◆ **Work item**
Print every entry exactly as written.

◆ **Source records**
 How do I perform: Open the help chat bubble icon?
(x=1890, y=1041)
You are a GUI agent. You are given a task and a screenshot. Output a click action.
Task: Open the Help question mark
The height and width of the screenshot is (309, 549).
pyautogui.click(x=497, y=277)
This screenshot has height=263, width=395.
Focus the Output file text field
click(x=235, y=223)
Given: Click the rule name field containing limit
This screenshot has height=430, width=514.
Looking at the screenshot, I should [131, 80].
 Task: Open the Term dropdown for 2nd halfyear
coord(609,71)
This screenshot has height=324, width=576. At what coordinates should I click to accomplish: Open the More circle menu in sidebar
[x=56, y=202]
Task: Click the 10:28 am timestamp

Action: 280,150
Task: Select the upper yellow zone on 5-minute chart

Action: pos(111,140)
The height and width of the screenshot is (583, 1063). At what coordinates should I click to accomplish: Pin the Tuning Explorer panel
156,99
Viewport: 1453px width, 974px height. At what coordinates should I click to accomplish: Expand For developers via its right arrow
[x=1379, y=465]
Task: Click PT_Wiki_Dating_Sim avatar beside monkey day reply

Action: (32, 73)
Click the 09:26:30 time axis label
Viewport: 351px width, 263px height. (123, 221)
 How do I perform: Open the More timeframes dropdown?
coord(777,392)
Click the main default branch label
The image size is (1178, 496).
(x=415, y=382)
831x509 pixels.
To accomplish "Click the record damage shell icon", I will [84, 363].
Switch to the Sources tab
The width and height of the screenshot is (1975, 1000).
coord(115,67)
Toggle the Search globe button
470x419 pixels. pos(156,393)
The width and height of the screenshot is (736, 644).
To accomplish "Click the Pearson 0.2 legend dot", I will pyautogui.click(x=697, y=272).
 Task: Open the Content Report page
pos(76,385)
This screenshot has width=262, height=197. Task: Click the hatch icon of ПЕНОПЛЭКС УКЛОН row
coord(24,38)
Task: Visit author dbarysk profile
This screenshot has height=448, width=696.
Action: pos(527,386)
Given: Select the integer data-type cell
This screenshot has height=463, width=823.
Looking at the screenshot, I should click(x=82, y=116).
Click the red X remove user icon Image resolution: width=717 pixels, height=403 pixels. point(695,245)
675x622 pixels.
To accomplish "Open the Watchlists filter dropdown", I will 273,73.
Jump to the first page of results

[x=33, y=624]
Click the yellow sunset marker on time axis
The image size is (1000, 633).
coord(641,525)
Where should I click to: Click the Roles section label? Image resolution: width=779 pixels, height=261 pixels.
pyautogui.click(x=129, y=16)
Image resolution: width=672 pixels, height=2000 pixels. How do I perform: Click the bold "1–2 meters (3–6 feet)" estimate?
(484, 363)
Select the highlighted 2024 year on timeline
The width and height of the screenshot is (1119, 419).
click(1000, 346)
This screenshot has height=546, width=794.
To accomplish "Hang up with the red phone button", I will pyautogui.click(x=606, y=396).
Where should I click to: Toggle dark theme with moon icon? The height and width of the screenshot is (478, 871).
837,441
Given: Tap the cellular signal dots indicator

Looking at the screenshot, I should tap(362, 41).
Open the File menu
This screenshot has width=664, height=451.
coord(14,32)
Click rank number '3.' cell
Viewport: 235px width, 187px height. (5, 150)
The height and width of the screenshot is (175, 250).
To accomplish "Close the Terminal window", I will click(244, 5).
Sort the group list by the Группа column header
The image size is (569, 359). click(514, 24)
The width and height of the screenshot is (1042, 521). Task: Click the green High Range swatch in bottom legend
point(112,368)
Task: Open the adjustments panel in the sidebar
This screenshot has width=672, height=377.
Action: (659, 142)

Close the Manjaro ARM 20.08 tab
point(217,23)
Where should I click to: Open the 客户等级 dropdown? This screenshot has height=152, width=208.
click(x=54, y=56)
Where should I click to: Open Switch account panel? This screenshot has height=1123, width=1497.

◆ **Finished task**
 How do I perform: Open the help chat bubble icon?
(x=1890, y=1041)
You are a GUI agent. You are given a task and a screenshot. Output a click action.
Task: Open the Help question mark
The height and width of the screenshot is (309, 549).
pyautogui.click(x=497, y=277)
This screenshot has height=263, width=395.
Focus the Output file text field
click(x=235, y=223)
Given: Click the rule name field containing limit
This screenshot has height=430, width=514.
Looking at the screenshot, I should [131, 80].
 Task: Open the Term dropdown for 2nd halfyear
coord(609,71)
This screenshot has height=324, width=576. At what coordinates should I click to accomplish: Open the More circle menu in sidebar
[x=56, y=202]
Task: Click the 10:28 am timestamp

Action: 280,150
Task: Select the upper yellow zone on 5-minute chart

Action: pos(111,140)
The height and width of the screenshot is (583, 1063). At what coordinates should I click to accomplish: Pin the Tuning Explorer panel
156,99
Viewport: 1453px width, 974px height. At what coordinates should I click to accomplish: Expand For developers via its right arrow
[x=1379, y=465]
Task: Click PT_Wiki_Dating_Sim avatar beside monkey day reply

Action: (32, 73)
Click the 09:26:30 time axis label
Viewport: 351px width, 263px height. (123, 221)
 How do I perform: Open the More timeframes dropdown?
coord(777,392)
Click the main default branch label
The image size is (1178, 496).
(x=415, y=382)
831x509 pixels.
To accomplish "Click the record damage shell icon", I will [84, 363].
Switch to the Sources tab
The width and height of the screenshot is (1975, 1000).
coord(115,67)
Toggle the Search globe button
470x419 pixels. pos(156,393)
The width and height of the screenshot is (736, 644).
To accomplish "Click the Pearson 0.2 legend dot", I will pyautogui.click(x=697, y=272).
 Task: Open the Content Report page
pos(76,385)
This screenshot has width=262, height=197. Task: Click the hatch icon of ПЕНОПЛЭКС УКЛОН row
coord(24,38)
Task: Visit author dbarysk profile
This screenshot has height=448, width=696.
Action: pos(527,386)
Given: Select the integer data-type cell
This screenshot has height=463, width=823.
Looking at the screenshot, I should click(x=82, y=116).
Click the red X remove user icon Image resolution: width=717 pixels, height=403 pixels. point(695,245)
675x622 pixels.
To accomplish "Open the Watchlists filter dropdown", I will 273,73.
Jump to the first page of results

[x=33, y=624]
Click the yellow sunset marker on time axis
The image size is (1000, 633).
coord(641,525)
Where should I click to: Click the Roles section label? Image resolution: width=779 pixels, height=261 pixels.
pyautogui.click(x=129, y=16)
Image resolution: width=672 pixels, height=2000 pixels. How do I perform: Click the bold "1–2 meters (3–6 feet)" estimate?
(484, 363)
Select the highlighted 2024 year on timeline
The width and height of the screenshot is (1119, 419).
click(1000, 346)
This screenshot has height=546, width=794.
To accomplish "Hang up with the red phone button", I will pyautogui.click(x=606, y=396).
Where should I click to: Toggle dark theme with moon icon? The height and width of the screenshot is (478, 871).
837,441
Given: Tap the cellular signal dots indicator

Looking at the screenshot, I should tap(362, 41).
Open the File menu
This screenshot has width=664, height=451.
coord(14,32)
Click rank number '3.' cell
Viewport: 235px width, 187px height. (5, 150)
The height and width of the screenshot is (175, 250).
To accomplish "Close the Terminal window", I will click(244, 5).
Sort the group list by the Группа column header
The image size is (569, 359). click(514, 24)
The width and height of the screenshot is (1042, 521). Task: Click the green High Range swatch in bottom legend
point(112,368)
Task: Open the adjustments panel in the sidebar
This screenshot has width=672, height=377.
Action: (659, 142)

Close the Manjaro ARM 20.08 tab
point(217,23)
Where should I click to: Open the 客户等级 dropdown? This screenshot has height=152, width=208.
click(x=54, y=56)
Where should I click to: Open Switch account panel? This screenshot has height=1123, width=1497.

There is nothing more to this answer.